“Sebbene l’automedica fosse prevista già dal 2011 nel Piano Attuativo Locale, il “piano regolatore” provinciale della Sanità, quando ero Assessore con delega alla Salute del Comune di Sassuolo, questo strumento non è stato MAI attivato in pieno: ora è presente a Modena, Vignola, Pavullo e Mirandola, oltre ad un’ambulanza con medico a bordo a Baggiovara; questa soluzione, peraltro, non è ottimale perché se l’intervento non richiede il medico, lo stesso rimane comunque bloccato sul servizio, mentre con l’automedica si potrebbe liberare ed intervenire su altro paziente”.
“In un’organizzazione efficiente ed efficace del servizio di Pronto Soccorso, occorre che l’automedica sia presente in ciascun distretto sanitario, per raggiungere in tempi rapidi ed in sicurezza il luogo del bisogno.

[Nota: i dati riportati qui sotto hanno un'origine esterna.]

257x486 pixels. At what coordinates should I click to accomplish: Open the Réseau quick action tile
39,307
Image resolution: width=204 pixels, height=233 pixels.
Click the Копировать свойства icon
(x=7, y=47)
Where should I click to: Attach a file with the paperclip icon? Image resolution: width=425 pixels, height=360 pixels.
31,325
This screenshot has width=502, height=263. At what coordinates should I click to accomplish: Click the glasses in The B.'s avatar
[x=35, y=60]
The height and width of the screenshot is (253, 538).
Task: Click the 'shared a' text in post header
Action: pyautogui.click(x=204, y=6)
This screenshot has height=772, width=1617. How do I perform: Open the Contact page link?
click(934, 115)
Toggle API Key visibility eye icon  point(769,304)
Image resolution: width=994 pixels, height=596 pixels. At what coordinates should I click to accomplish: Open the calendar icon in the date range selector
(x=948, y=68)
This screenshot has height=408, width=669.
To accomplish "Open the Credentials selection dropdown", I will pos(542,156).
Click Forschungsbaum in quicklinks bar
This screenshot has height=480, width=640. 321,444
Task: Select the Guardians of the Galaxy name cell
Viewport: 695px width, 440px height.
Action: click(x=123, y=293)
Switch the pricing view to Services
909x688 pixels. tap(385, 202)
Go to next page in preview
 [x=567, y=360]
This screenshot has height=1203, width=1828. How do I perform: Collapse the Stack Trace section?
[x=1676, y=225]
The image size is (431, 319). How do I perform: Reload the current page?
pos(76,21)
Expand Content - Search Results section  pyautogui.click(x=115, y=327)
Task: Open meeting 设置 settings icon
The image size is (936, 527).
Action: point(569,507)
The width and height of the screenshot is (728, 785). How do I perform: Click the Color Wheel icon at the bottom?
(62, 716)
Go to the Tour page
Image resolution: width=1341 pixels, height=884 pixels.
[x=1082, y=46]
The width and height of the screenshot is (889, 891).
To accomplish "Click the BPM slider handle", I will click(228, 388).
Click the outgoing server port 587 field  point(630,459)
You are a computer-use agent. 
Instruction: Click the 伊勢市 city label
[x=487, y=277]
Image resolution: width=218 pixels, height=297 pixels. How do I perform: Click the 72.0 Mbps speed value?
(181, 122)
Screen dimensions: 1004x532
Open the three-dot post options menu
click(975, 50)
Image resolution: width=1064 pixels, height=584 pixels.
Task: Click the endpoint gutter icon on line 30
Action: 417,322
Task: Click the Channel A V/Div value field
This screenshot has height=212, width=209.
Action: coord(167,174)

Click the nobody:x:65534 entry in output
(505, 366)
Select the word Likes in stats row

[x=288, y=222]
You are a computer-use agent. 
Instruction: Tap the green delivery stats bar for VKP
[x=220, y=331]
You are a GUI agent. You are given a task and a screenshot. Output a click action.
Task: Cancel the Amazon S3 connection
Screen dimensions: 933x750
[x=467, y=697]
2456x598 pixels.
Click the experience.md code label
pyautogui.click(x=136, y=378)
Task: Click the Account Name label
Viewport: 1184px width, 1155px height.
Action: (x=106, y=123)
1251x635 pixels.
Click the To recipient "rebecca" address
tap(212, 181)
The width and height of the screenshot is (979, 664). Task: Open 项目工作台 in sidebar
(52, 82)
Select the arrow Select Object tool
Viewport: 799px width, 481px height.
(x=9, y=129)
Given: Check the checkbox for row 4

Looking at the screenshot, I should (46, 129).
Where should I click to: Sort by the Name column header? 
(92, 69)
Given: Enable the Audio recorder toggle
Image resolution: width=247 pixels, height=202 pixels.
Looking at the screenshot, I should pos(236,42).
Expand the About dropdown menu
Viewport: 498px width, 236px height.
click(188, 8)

A ciò intendiamo aggiungere una rete di posti di primo soccorso in grado di prestare le prime cure, in modo che ogni cittadino abbia quello più vicino a non più di 15 Km: questo aiuterà anche a ridurre i tempi di attesa nei reparti di Pronto Soccorso, sgravandoli dagli interventi più lievi e distribuendo meglio il servizio”, conclude Cuoghi.